### Task instructions
**A.** In the text on the bonding apparatus, list every two-word term made of a descriptive word followed by "device", leaving out "similar device".
**B.** Continue the text on the bonding apparatus from its last sentence.

### Selected text
▼

To enable the support to be put in place on or by means of its carrier, the magnetic induction heating coil or loop can preferably move in relation to the carrier adapted to receive the support in a direction not parallel with the carrier. Moreover, to ensure effective bonding pressure, the apparatus preferably comprises a movable punch which engages in the aperture in the locating member for movement in the direction of the carrier adapted to receive the support. Advantageously, the movable punch can move independently of the member for locating the metal member. In an advantageous embodiment the movable punch has a supply duct for an adhesive material. This enables the adhesive material to be deposited at the place on the support where the metal member is to be attached.The duct enables the glue to be satisfactorily located on the support before the metal member is supplied, and obviates the need of providing a separate glue-locating member where the adhesive is not pre-applied to the metal member.

An advantageous optional feature of the invention is that a movable reaction punch is so disposed in line with the movable punch that when the support is deposited on the carrier, it can be placed between the movable punch and the reaction punch. This arrangement enables high bonding pressures to be applied without having to take into account the manner in which the support is carried. This feature is advantageous for apparatus intended for the treatment of non-flat supports, for example, bent sheets of glass which can be very satisfactorily supported by a carrier which bears against the support only at a few points and therefore does not provide an adequate reaction surface.

Preferably the apparatus comprises means for supplying a said metal member to said locating member and an extractor for extracting a said metal member from the supply means and transferring it to the locating member, which extractor comprises a finger with a retaining device which supports the metal member during its transfer to the locating member. In turn, the locating member preferably comprises retaining means allowing the passage of such metal member during its transfer to the locating member, but preventing the metal member from moving in the opposite direction when the extracting member is withdrawn. The retaining system can be formed by ball-and-spring stops, by arcuate tongs arms urged to closure or by a similar device.

The means for supplying the metal members preferably comprises an inverting device. In a particularly advantageous embodiment the inverting device is formed by an indexed wheel formed with peripheral notches adapted to receive metal members. Preferably, the supply device comprises means for introducing a metal member into a notch in the wheel from a supply chute. The supply chute can have a heating device for preheating the metal member. Advantageously the apparatus comprises means for synchronizing the movements of the members for extracting and introducing the metal members, so as to extract a member from a notch during the introduction of a member into another notch. Such synchronization can moreover extend over one or more notches.

▲

### Data shown
▼

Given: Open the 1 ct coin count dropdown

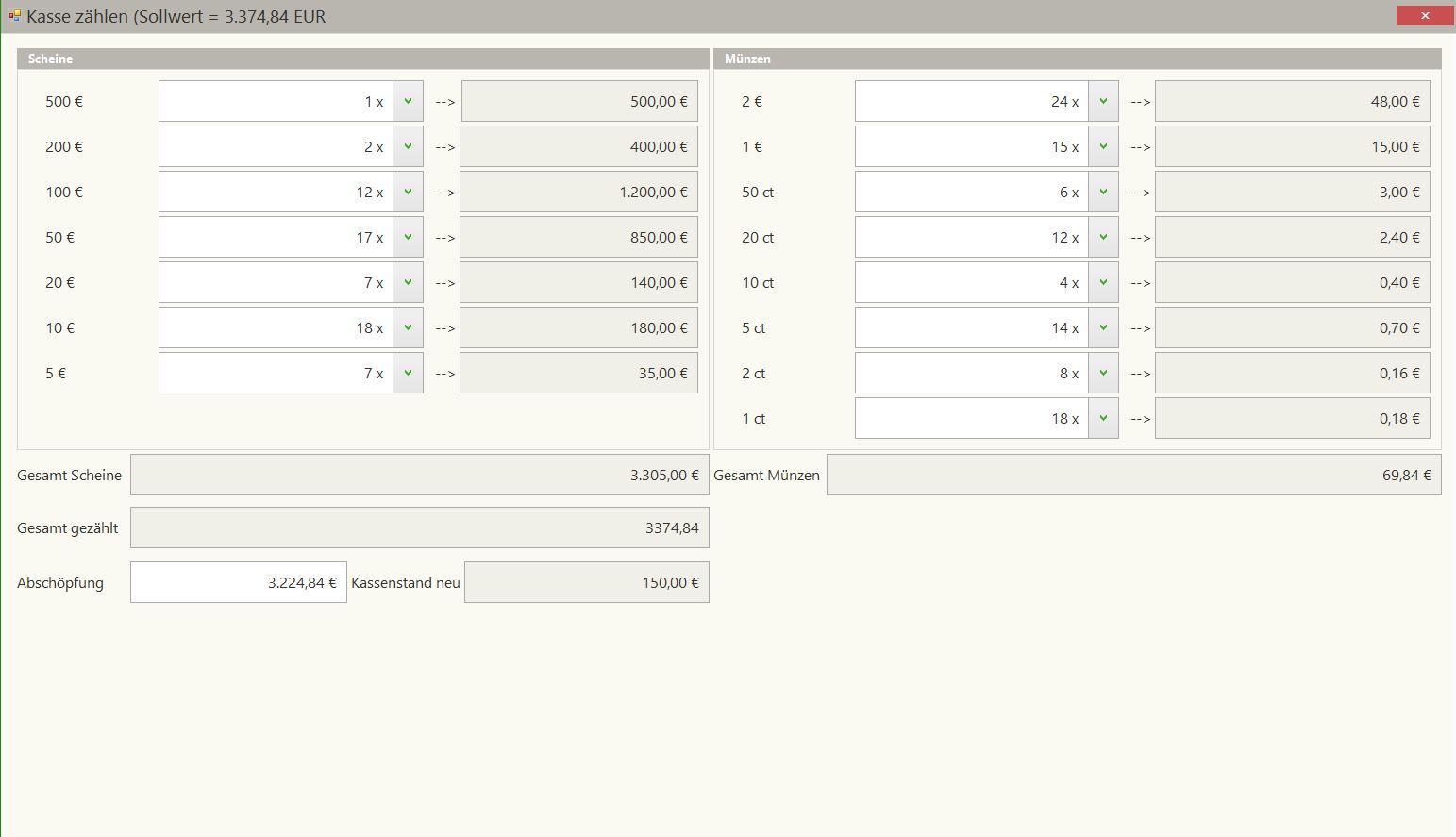Looking at the screenshot, I should pyautogui.click(x=1103, y=418).
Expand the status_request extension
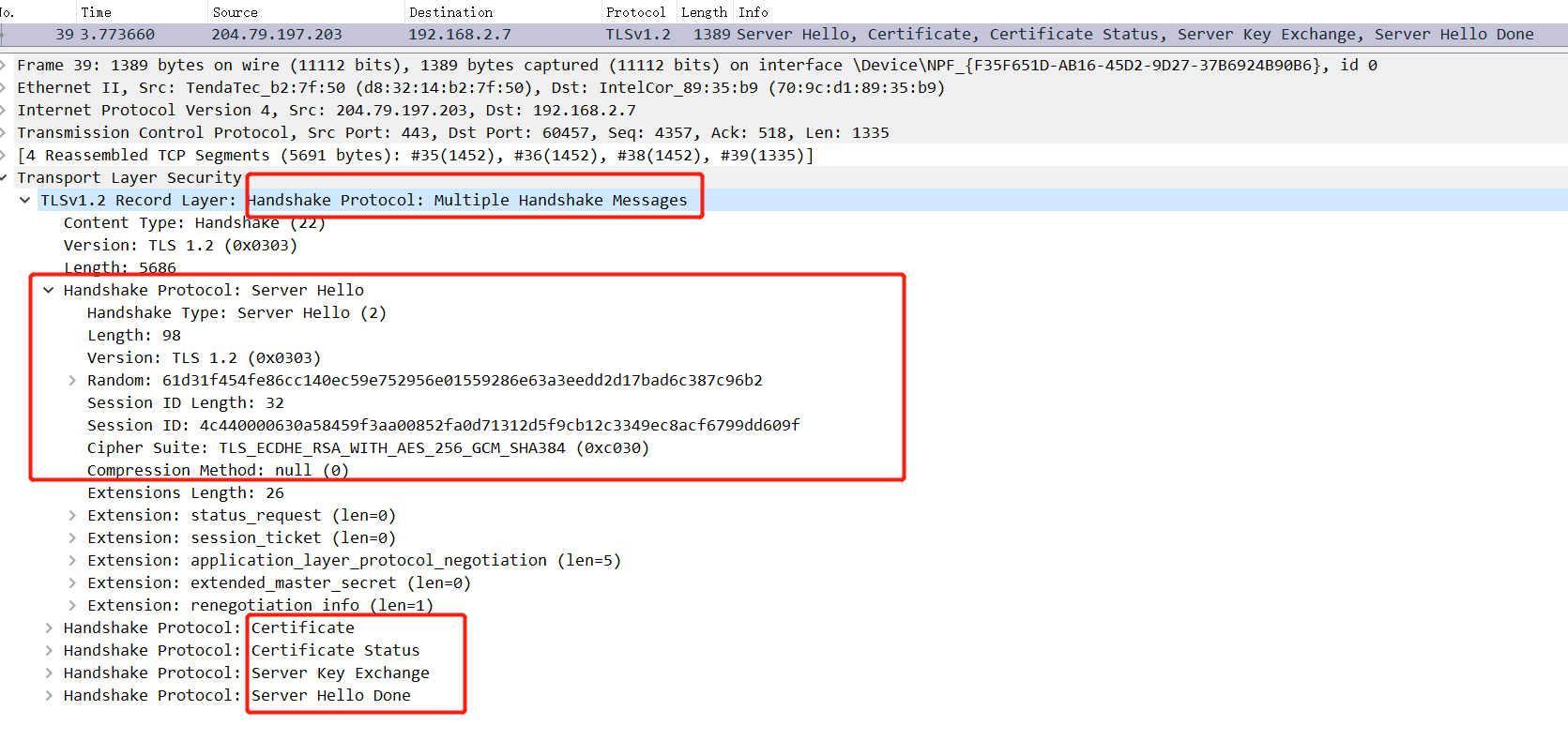Screen dimensions: 1568x756 point(72,516)
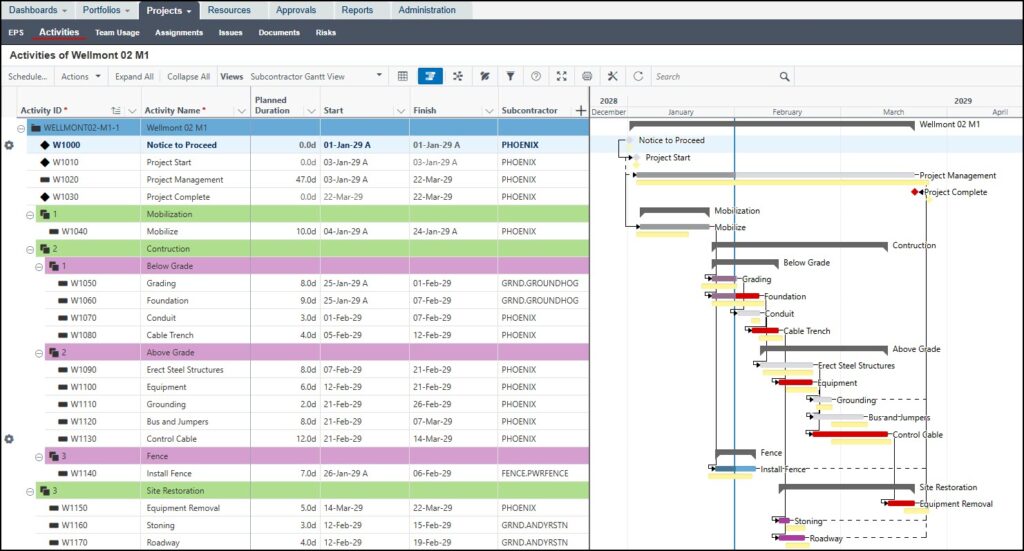Collapse the Site Restoration group

coord(29,491)
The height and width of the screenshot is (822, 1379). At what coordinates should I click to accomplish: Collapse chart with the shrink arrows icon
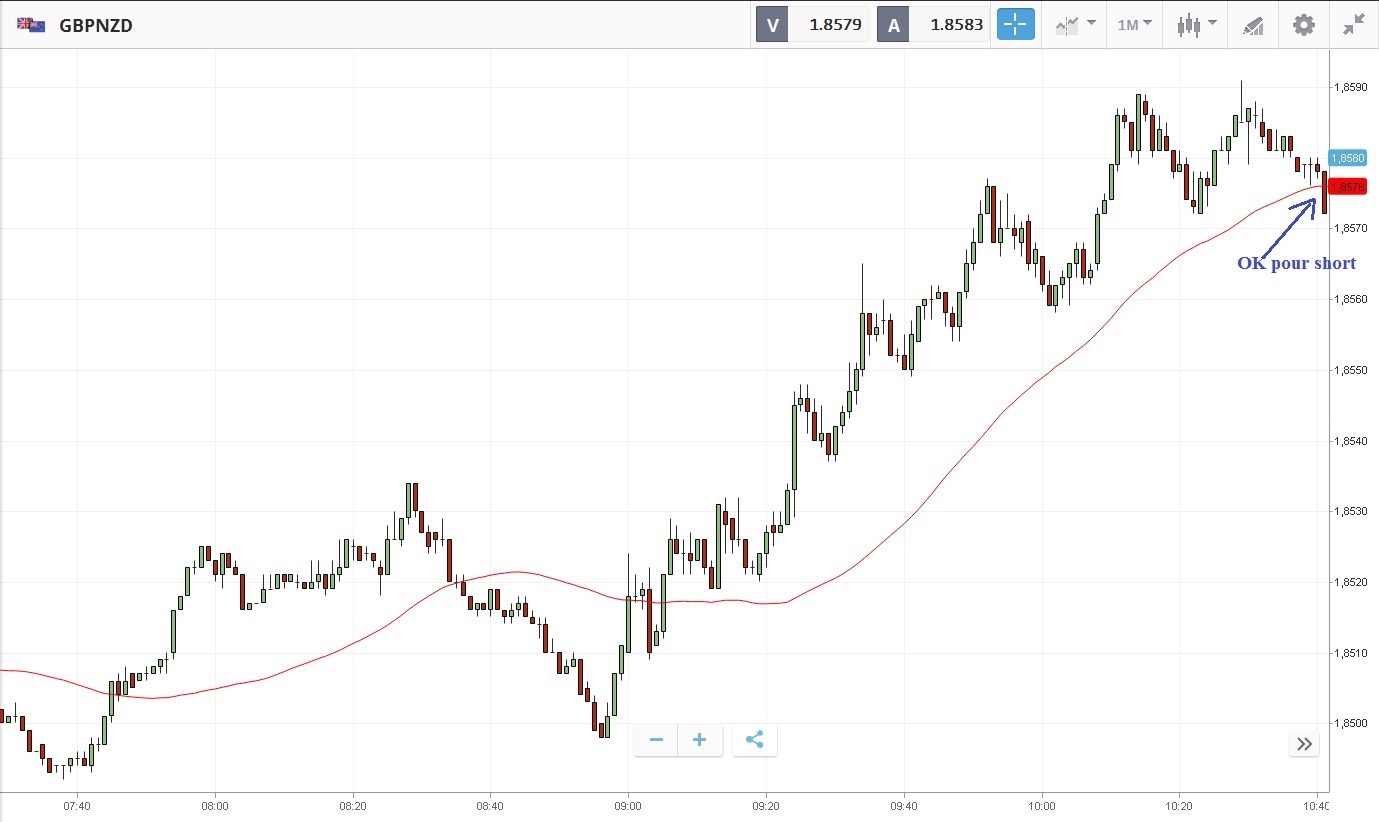tap(1354, 25)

▲

### Answers given
**A.** retaining device, inverting device, supply device, heating device

**B.**
Finally, to obtain a homogeneous mechanism which is simple to handle and does not interfere with the displacement of the supports on or by means of the carrier, advantageously the inverting device, the extracting and introduction members, the movable punch, the locating member and the magnetic induction heating coil are supported by the same assembly which can move in relation to the carrier adapted to receive the support in a direction not parallel with such carrier.

Advantageously the apparatus according to the invention can be used for gluing a metal driving mirror base on to a vehicle windscreen.

The invention also relates to the product obtained by the performance of the method and/or the apparatus according to the invention.

To illustrate the invention better, an apparatus will now be described which can be used according to the invention for one of its nonlimitative applications -- i.e., the gluing of driving mirror bases onto motor vehicle windscreens. The description is given with reference to the accompanying drawings, wherein:: Figure 1 is a section showing diagrammatically a pre-glued driving mirror base placed on an extractor, Figure 2 is a diagrammatic section of apparatus according to the invention, in cross-section across the centre of an indexed inverting wheel, Figure 3 is a diagrammatic view of the inverting wheel and also of a chute for supplying pre-glued metal members, and a preheating furnace, Figure 4 shows diagrammatically in crosssection the assembly formed by the inverting wheel, the extractor, a locating and induction heating member and punches for producing bonding pressure, and Figure 5 is a plan view showing the introduction of a base by an extractor into the inlet chute of the locating member.

In the drawings like elements have like references.

Figure 1 is a cross-section to an enlarged scale through a type of driving mirror metal base 1 bearing an adhesive material 2 on a substantially flat face which is to be bonded to a support. The preglued base is formed with longitudinal grooves 3 and projecting marginal ridges 4 which are turned inwardly and serve to retain a bracket of a driving mirror and are also used to retain the metal member during the various operations to which it is subjected for bonding to a support. In fact a typical base of this type measures about 2.7 x 2.1 x 0.6 cm, and the grooves open on one of the minor sides of the member. The drawing also shows diagrammatically an extractor 5 which carries the pre-glued base 1 The function of this extractor will be disclosed hereinafter.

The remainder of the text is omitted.